There is nothing new under the sun, said the prophet, but how about in a darkened bar? Long-time observers of the Chieftain scene might have been forgiven, these past few weeks, for thinking that something different was in the air, and not just lingering VOCs from the Cosco Busan. For another week, the team once known as the Evil David Hasselhoffs threw aside tradition, shaking off the twin curses of the large team and the sixth round to wind up a night-long nailbiter with a decisive last-round win against 1000 Monkeys Typing.

Honoring fallen gun nut Charlton Heston, this week we (Hannah, Chris, Colby, Matt, Scott, Tanya, Kai, Adi, Carissa and I) DBA Cold Dead Hands. [Thanks, Mike!] Though we didn’t choose the name for Carissa, it called her out of the night as from an open grave, just in time to drive a stake, or perhaps a Slytherin house pin, into the heart of the Harry Potter theme round — with considerable help from closet Potter fan Colby, who knows exactly how Dementors do do what they do so well.

After dropping Harry Potter, we were two points out of first place, having shaken off the rest of the competition but still trailing 1000 Monkeys. We closed the spread by a point in the picture round and by another in the music round to even the field. Teams of yore might have choked in the clutch, but not this crew — while the Monkeys eeeked out only twelve points, we pulled down sixteen, scooping up the gold with margin to spare.

Archivist Hannah reminds us for the record that last week we called ourselves the Leftover Beer Drinkers (as the Chieftain was down to only those beers of which they’d bought too much for St. Patrick’s Day), and that besides the various heroes mentioned in the account, we were also joined by Rachael and Eric.


A few sandwiches short of a picnic

April 8, 2008 by

Musical sandwiches, that is. After clawing our way over the first four rounds into a three-way tie for first, our Wonder Triplet-less team imploded in the music round, scoring only two points and dropping like a stone to fifth place. Tanya and Scott arrived from the new Stones film moments after we handed in, just in time to hear the bad news. We finished the evening holding 54 points and the shameful bronze, three points behind a tie for first.
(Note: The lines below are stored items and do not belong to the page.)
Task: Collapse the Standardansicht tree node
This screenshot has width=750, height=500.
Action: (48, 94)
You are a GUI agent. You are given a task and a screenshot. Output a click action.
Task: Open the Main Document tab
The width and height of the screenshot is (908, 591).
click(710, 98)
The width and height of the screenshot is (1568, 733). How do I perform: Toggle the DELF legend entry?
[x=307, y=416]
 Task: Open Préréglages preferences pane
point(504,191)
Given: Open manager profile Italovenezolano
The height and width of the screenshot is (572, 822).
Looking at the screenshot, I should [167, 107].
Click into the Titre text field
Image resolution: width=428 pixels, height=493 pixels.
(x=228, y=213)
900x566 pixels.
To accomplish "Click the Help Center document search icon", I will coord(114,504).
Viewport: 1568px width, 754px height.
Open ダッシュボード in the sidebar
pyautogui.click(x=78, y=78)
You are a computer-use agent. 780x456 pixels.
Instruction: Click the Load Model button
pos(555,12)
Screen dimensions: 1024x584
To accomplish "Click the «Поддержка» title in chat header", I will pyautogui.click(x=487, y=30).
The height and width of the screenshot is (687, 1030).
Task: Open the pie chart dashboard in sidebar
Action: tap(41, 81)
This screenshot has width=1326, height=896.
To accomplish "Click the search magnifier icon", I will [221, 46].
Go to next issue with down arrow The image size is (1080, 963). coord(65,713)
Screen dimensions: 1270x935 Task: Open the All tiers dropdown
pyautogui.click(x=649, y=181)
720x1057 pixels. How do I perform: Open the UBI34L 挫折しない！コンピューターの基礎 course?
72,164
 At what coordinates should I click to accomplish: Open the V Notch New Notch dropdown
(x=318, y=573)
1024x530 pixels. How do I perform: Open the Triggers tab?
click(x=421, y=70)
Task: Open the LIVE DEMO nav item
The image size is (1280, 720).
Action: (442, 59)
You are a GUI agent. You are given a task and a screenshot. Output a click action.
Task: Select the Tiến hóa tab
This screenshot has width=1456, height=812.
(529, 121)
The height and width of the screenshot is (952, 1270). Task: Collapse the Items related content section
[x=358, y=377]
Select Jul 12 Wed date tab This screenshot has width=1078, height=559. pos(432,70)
Competition for Most Vuong Player was fierce. Although Hannah very impressively recognized both a young Pat Buchanan and Oksana Baiul in the picture round, bringing us to that three-way tie, Ryan took the laurel by correctly answering the free-pint question (what country has a 100,000% rate of inflation?) several rounds after he left. (He’d suggested something to do with Zimbabwe for a team name.) No less than two of us won on that answer, one a beer and one a hat.

Perhaps in imitation of the night’s other near misses, your reporter finds himself without any notes about the full roster or our team name. Anyone in possession of last week’s team name is asked to turn it in. As usual in this game, your satisfaction at having remembered it despite the haze of beer will be your reward.

Our only consolation? Stan says the other teams hate us because we win too much. Now that they’re off their guard, let’s kick ’em in the back.